====== Source data
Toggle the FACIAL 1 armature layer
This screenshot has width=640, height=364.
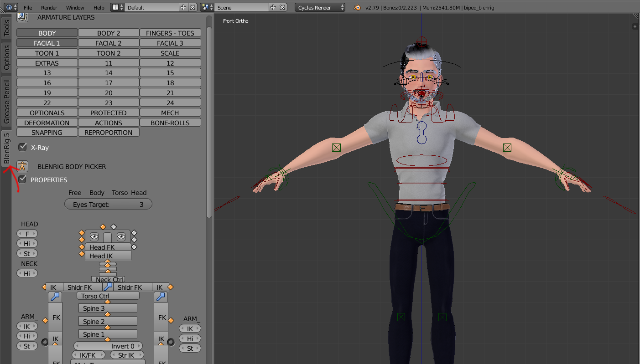point(47,42)
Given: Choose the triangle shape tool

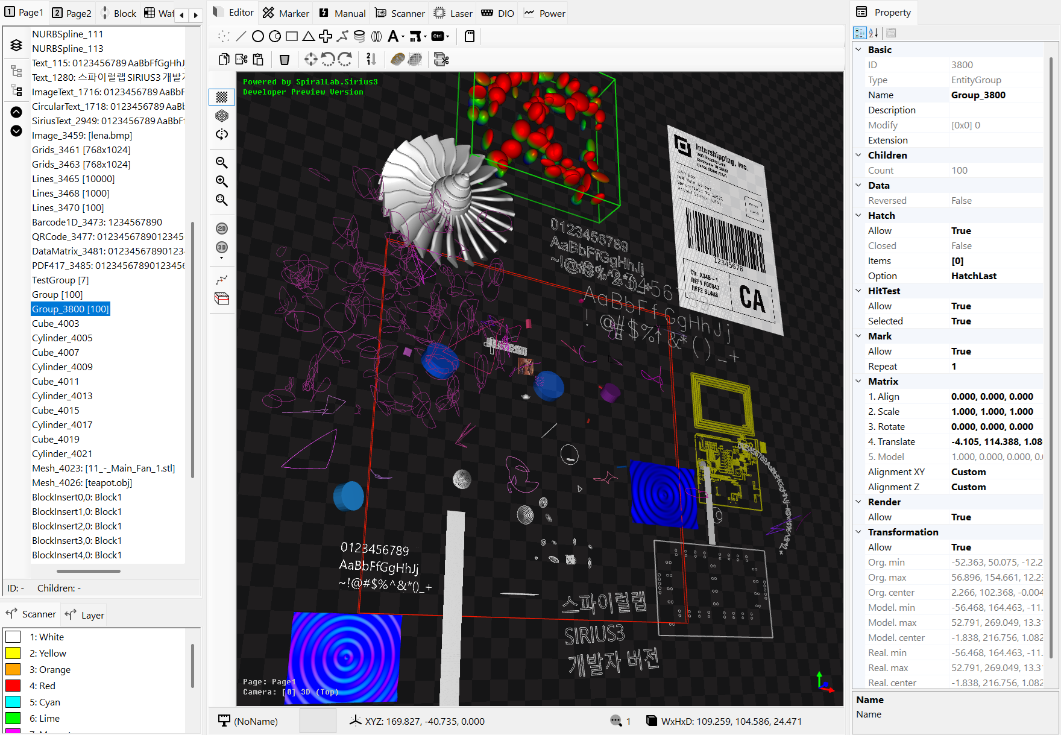Looking at the screenshot, I should point(309,37).
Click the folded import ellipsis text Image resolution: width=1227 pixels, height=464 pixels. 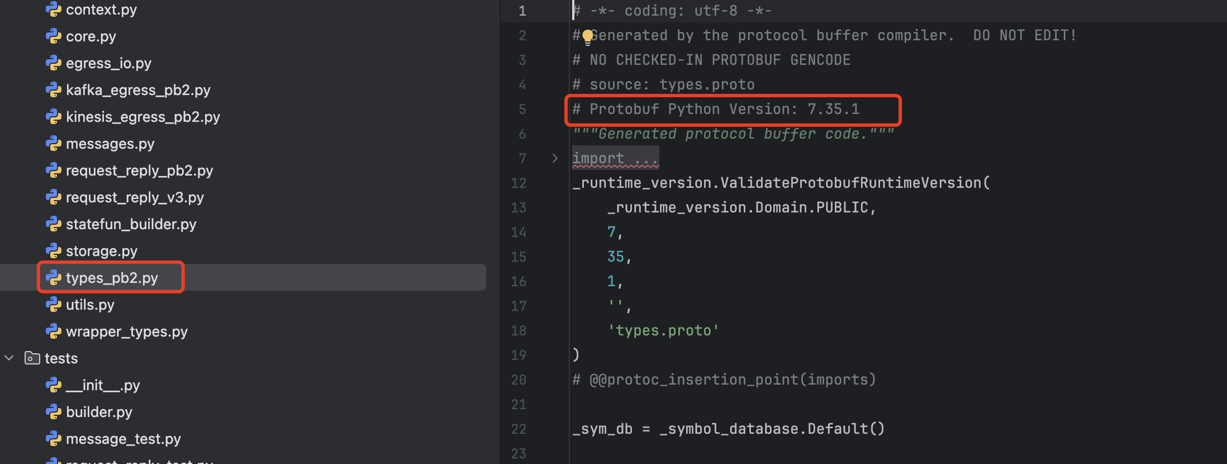tap(645, 158)
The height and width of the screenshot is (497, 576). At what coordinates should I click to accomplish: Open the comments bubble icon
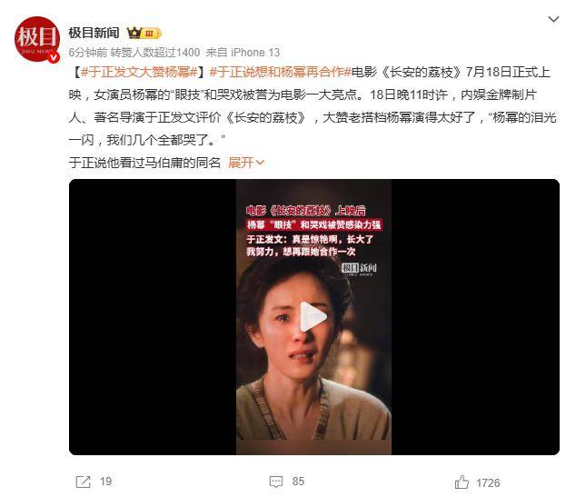276,482
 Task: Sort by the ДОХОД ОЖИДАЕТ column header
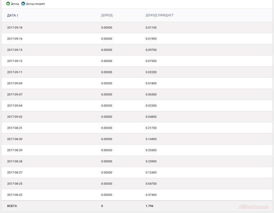159,16
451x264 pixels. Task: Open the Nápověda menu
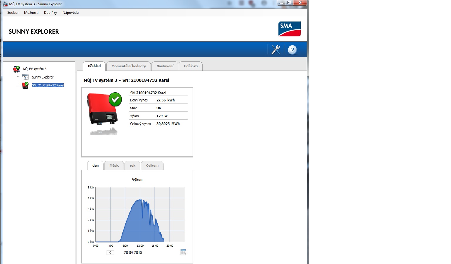[x=70, y=13]
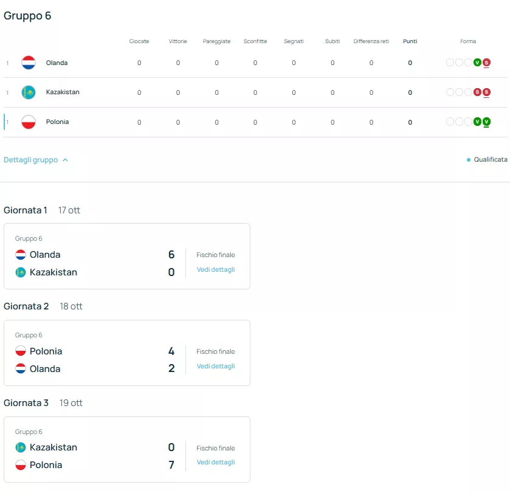Open Vedi dettagli for the Polonia vs Olanda match
Image resolution: width=510 pixels, height=493 pixels.
216,366
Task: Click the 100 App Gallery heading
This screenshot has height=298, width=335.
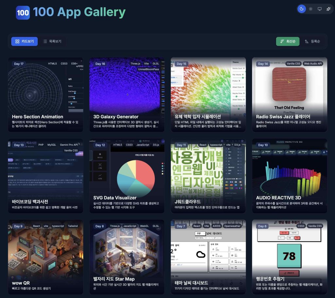Action: [x=79, y=12]
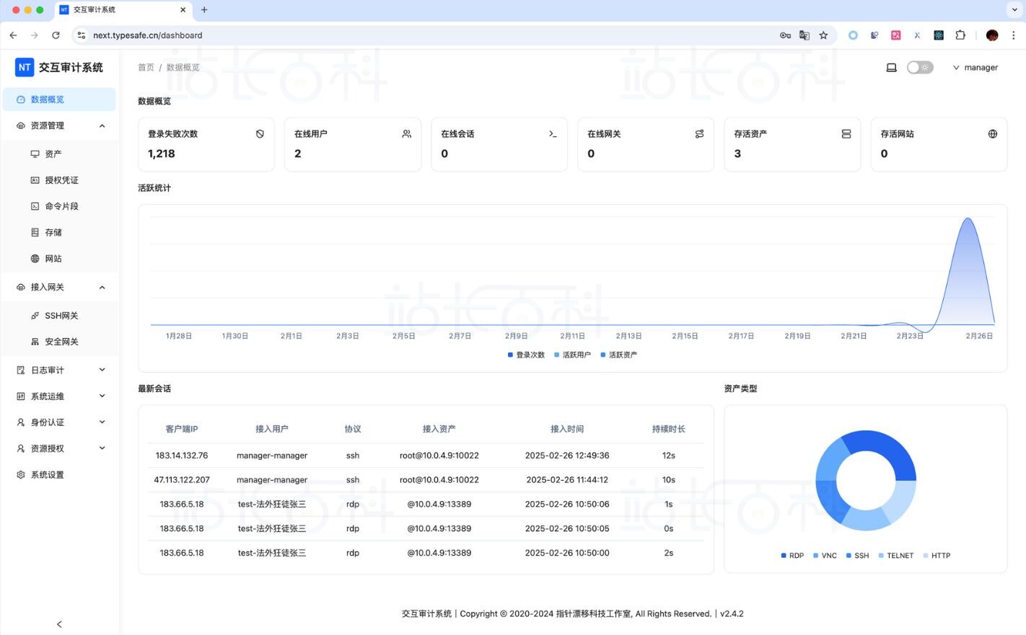Open the manager user dropdown
This screenshot has height=635, width=1026.
coord(975,67)
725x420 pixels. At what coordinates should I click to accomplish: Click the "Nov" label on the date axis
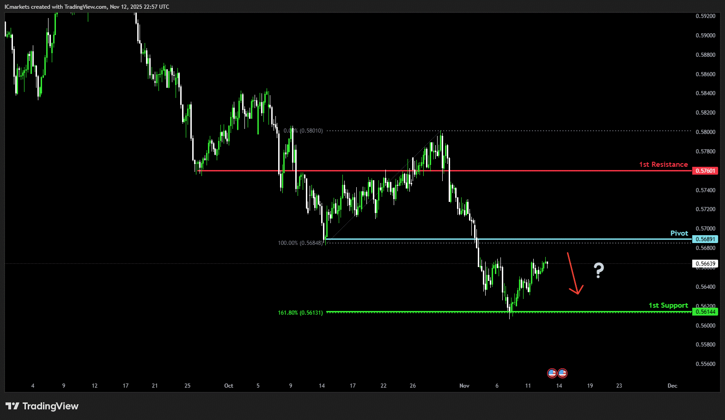pos(464,386)
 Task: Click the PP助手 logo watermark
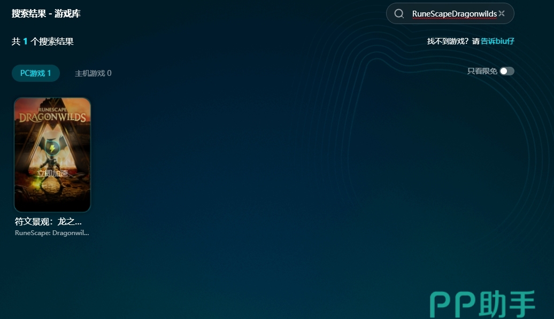tap(482, 304)
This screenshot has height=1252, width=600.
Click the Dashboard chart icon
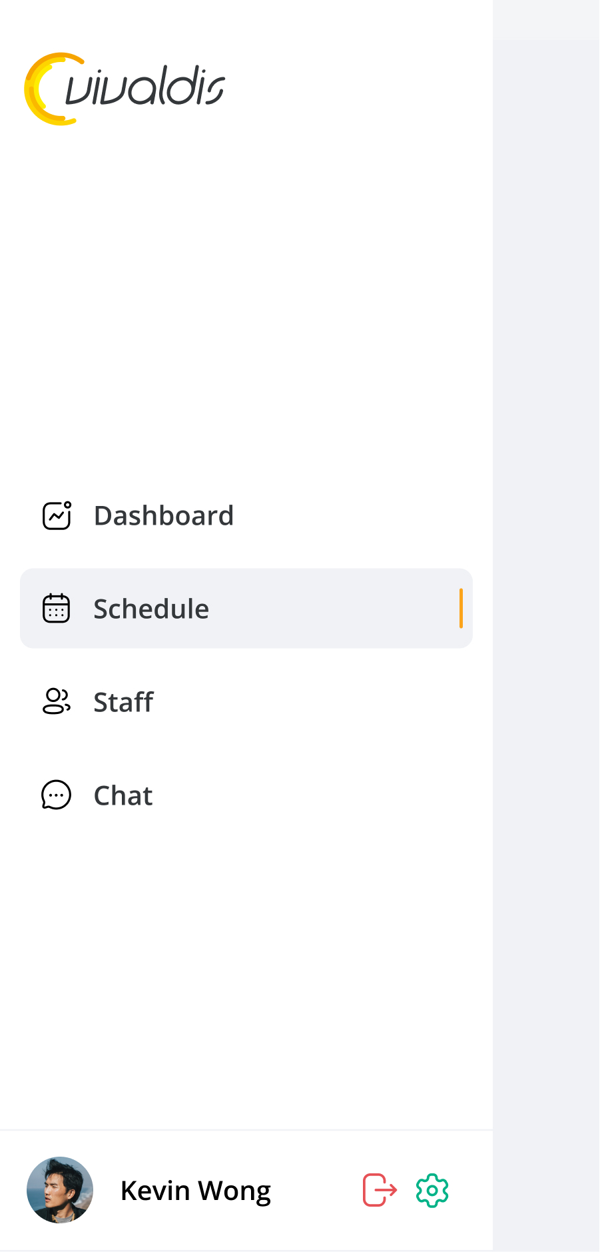[x=57, y=515]
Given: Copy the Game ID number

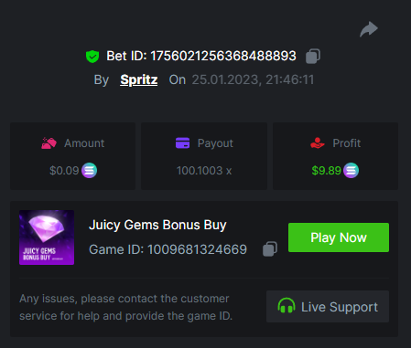Looking at the screenshot, I should coord(270,249).
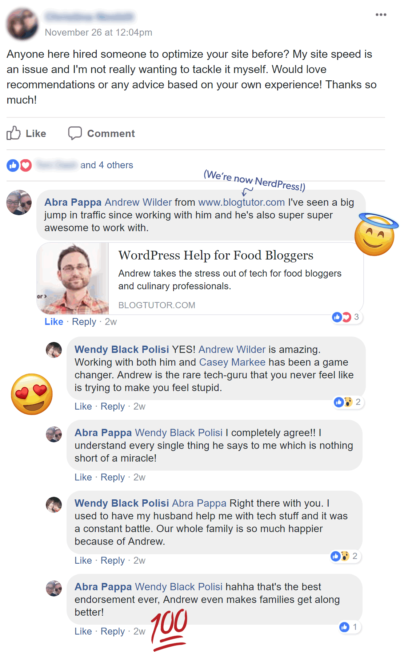Image resolution: width=404 pixels, height=652 pixels.
Task: Like Abra Pappa's top comment
Action: point(54,322)

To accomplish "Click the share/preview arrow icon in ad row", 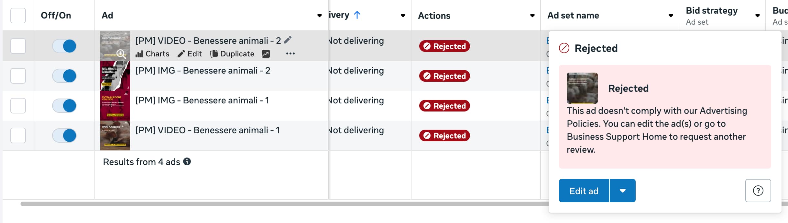I will pyautogui.click(x=266, y=54).
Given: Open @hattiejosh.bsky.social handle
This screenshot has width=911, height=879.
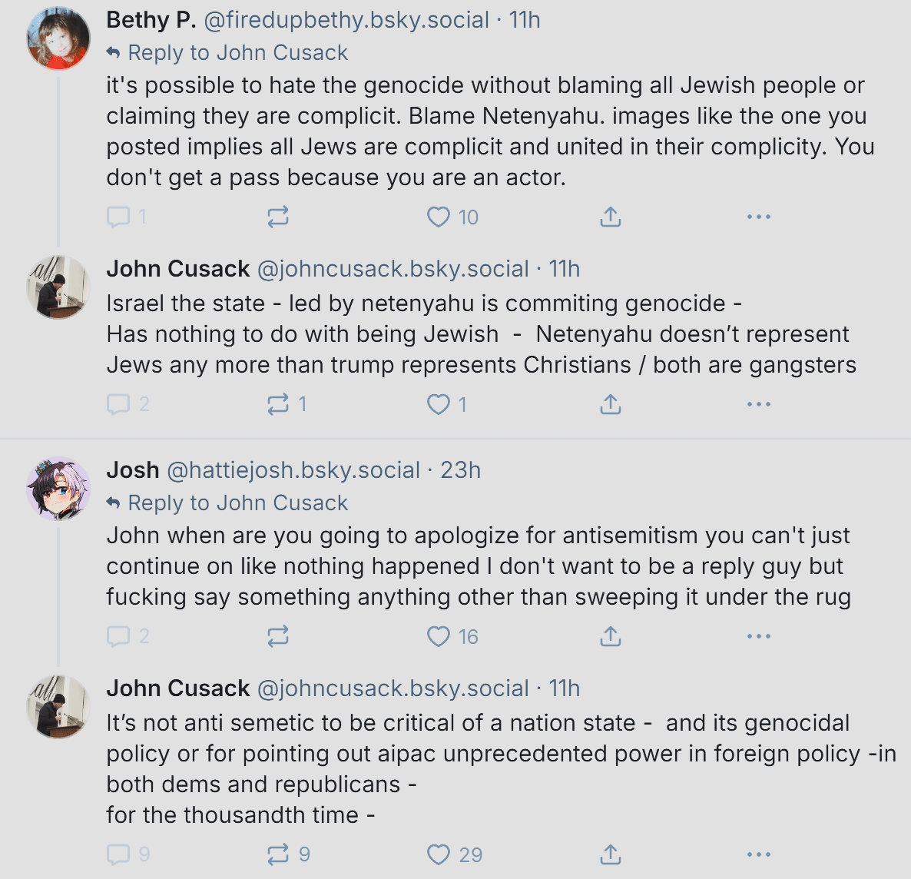Looking at the screenshot, I should (x=293, y=470).
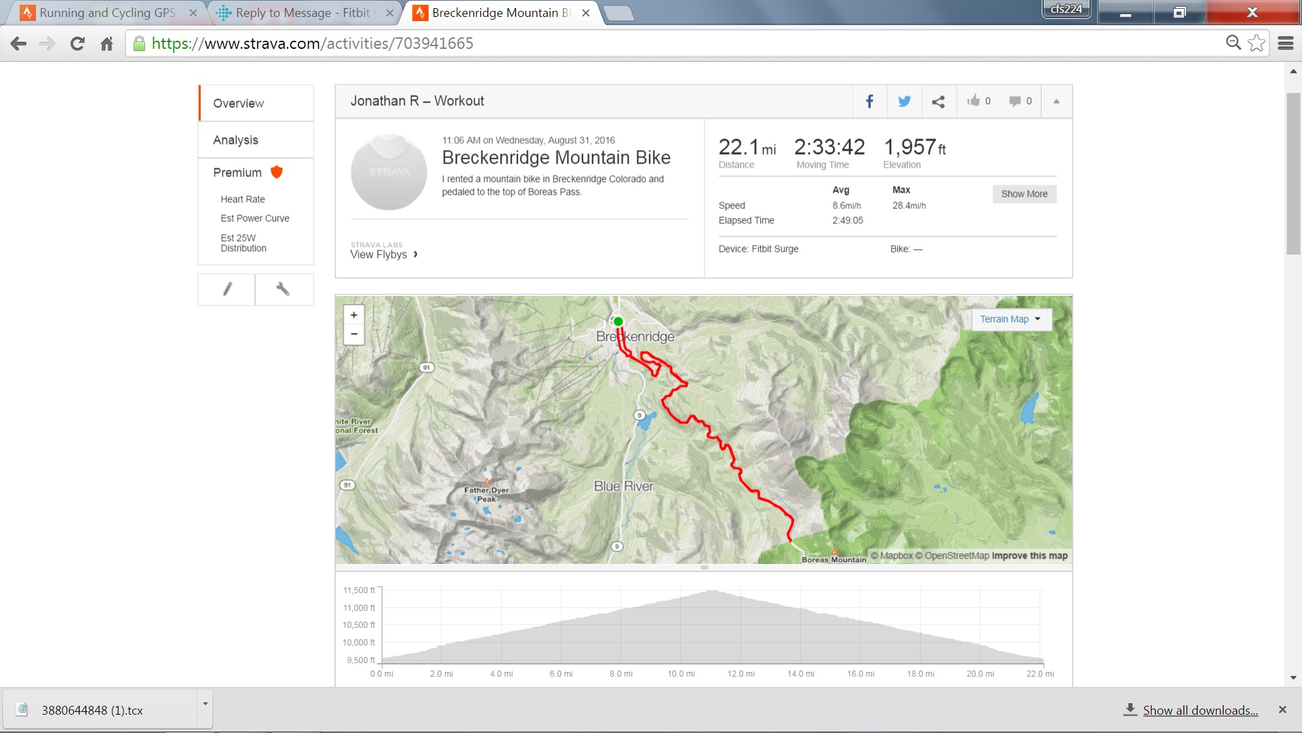Expand the Heart Rate premium section
The height and width of the screenshot is (733, 1302).
(241, 199)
============
§ What to do: Look above and copy only the lines from the one holding "451x264 pixels. Task: Open the Nápověda menu" to the one holding "This screenshot has height=1252, width=600.", both included, exactly, minus the pictures.

§ Response to this exercise:
451x264 pixels. Task: Open the Nápověda menu
[x=70, y=13]
Open Vedi dettagli for the Polonia vs Olanda match
Image resolution: width=510 pixels, height=493 pixels.
216,366
Task: Click the 100 App Gallery heading
This screenshot has height=298, width=335.
Action: [x=79, y=12]
Open the manager user dropdown
This screenshot has height=635, width=1026.
coord(975,67)
725x420 pixels. At what coordinates should I click to accomplish: Click the "Nov" label on the date axis
pos(464,386)
 Task: Click the PP助手 logo watermark
tap(482, 304)
This screenshot has height=1252, width=600.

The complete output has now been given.